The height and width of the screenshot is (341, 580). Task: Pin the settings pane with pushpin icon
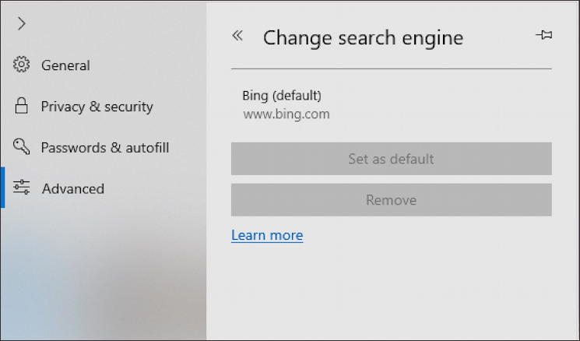pyautogui.click(x=544, y=35)
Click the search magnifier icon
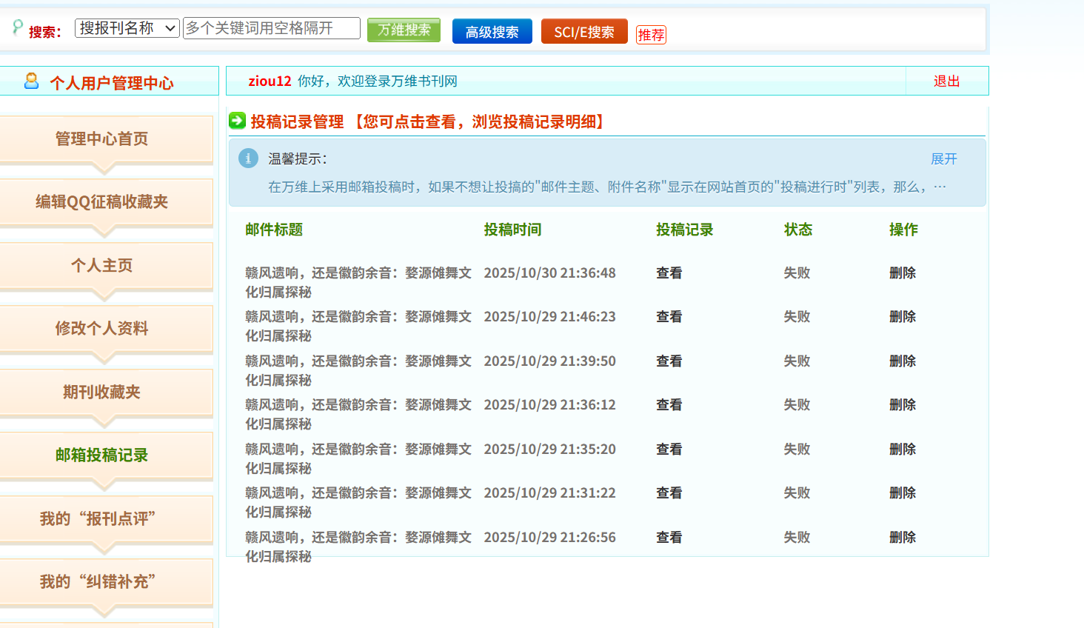The height and width of the screenshot is (628, 1084). [x=18, y=27]
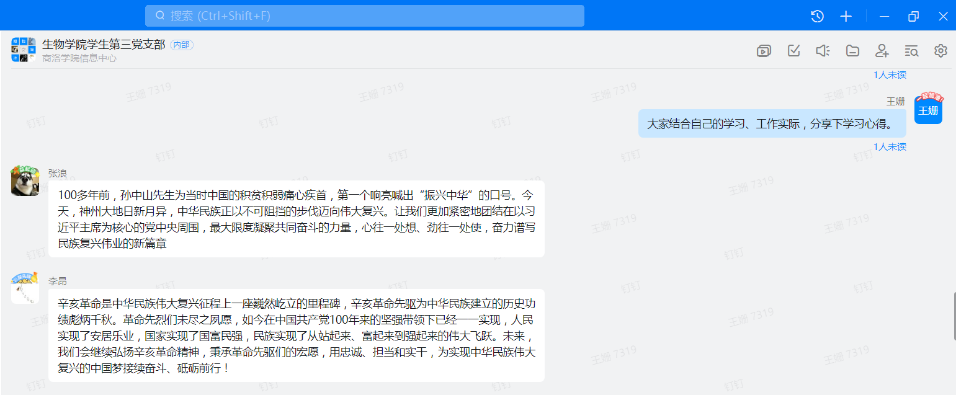Click 王姗's blue avatar on the right
Viewport: 956px width, 395px height.
pos(928,110)
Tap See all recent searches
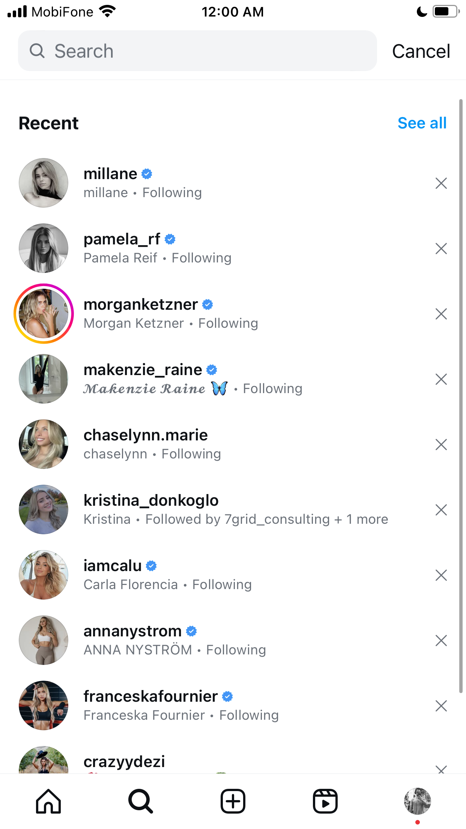This screenshot has width=466, height=829. [x=422, y=123]
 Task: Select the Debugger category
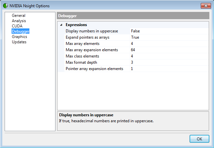pyautogui.click(x=20, y=31)
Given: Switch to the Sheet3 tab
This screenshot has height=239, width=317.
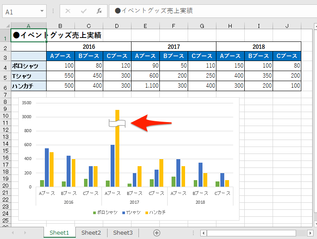Looking at the screenshot, I should pyautogui.click(x=123, y=233).
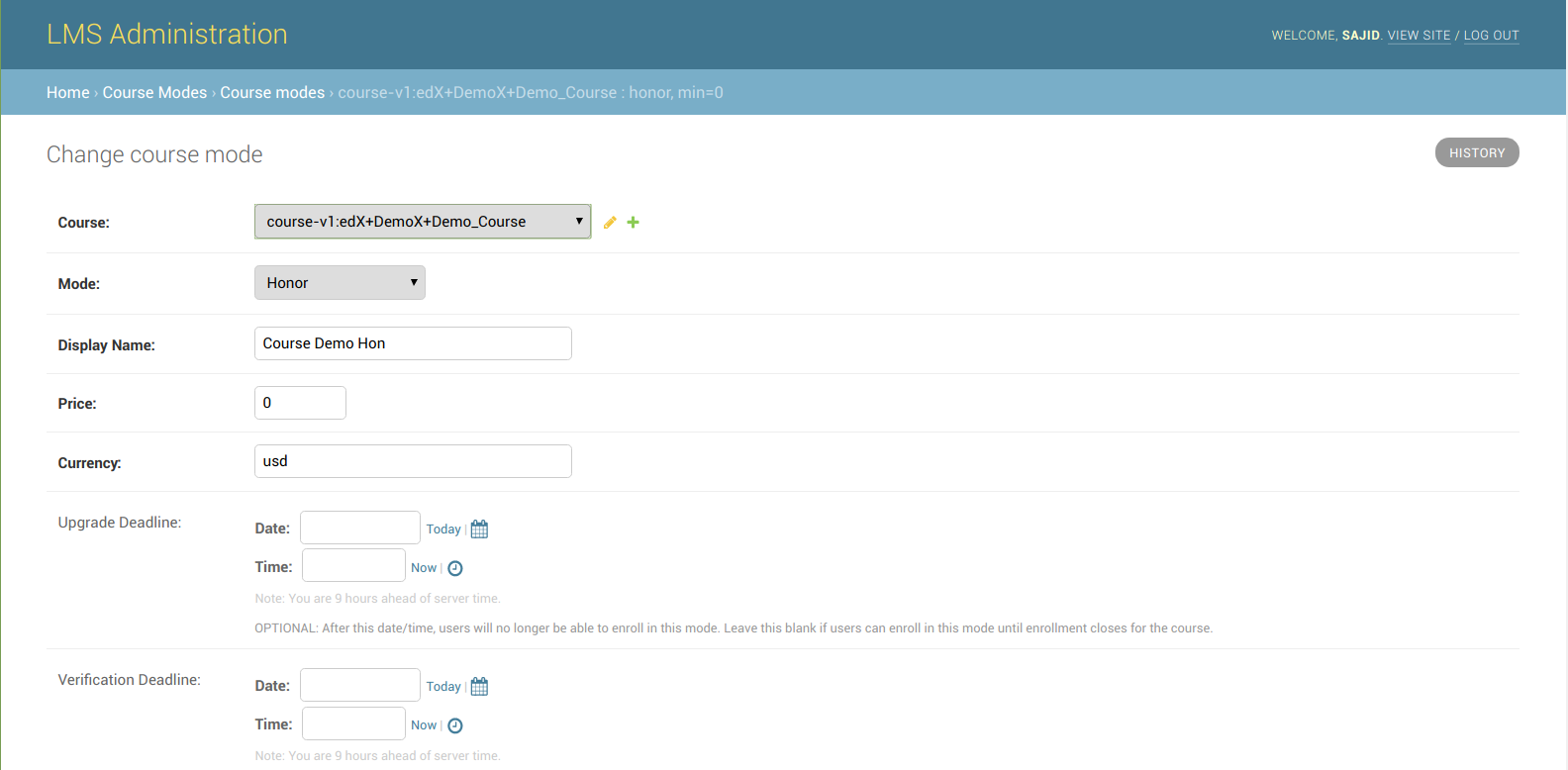Open the Mode dropdown showing Honor

pos(340,283)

▸ Assignment:
Pictures aren't part of the copy; return each record above exactly.

▸ Finished exercise:
The height and width of the screenshot is (341, 580). Task: Pin the settings pane with pushpin icon
pyautogui.click(x=544, y=35)
Click the search magnifier icon
The height and width of the screenshot is (628, 1084). [x=18, y=27]
Click 王姗's blue avatar on the right
Viewport: 956px width, 395px height.
pos(928,110)
Tap See all recent searches
This screenshot has width=466, height=829. [x=422, y=123]
 Task: Select the Debugger category
pyautogui.click(x=20, y=31)
Given: Switch to the Sheet3 tab
This screenshot has height=239, width=317.
Looking at the screenshot, I should pyautogui.click(x=123, y=233).
Open the Mode dropdown showing Honor

pos(340,283)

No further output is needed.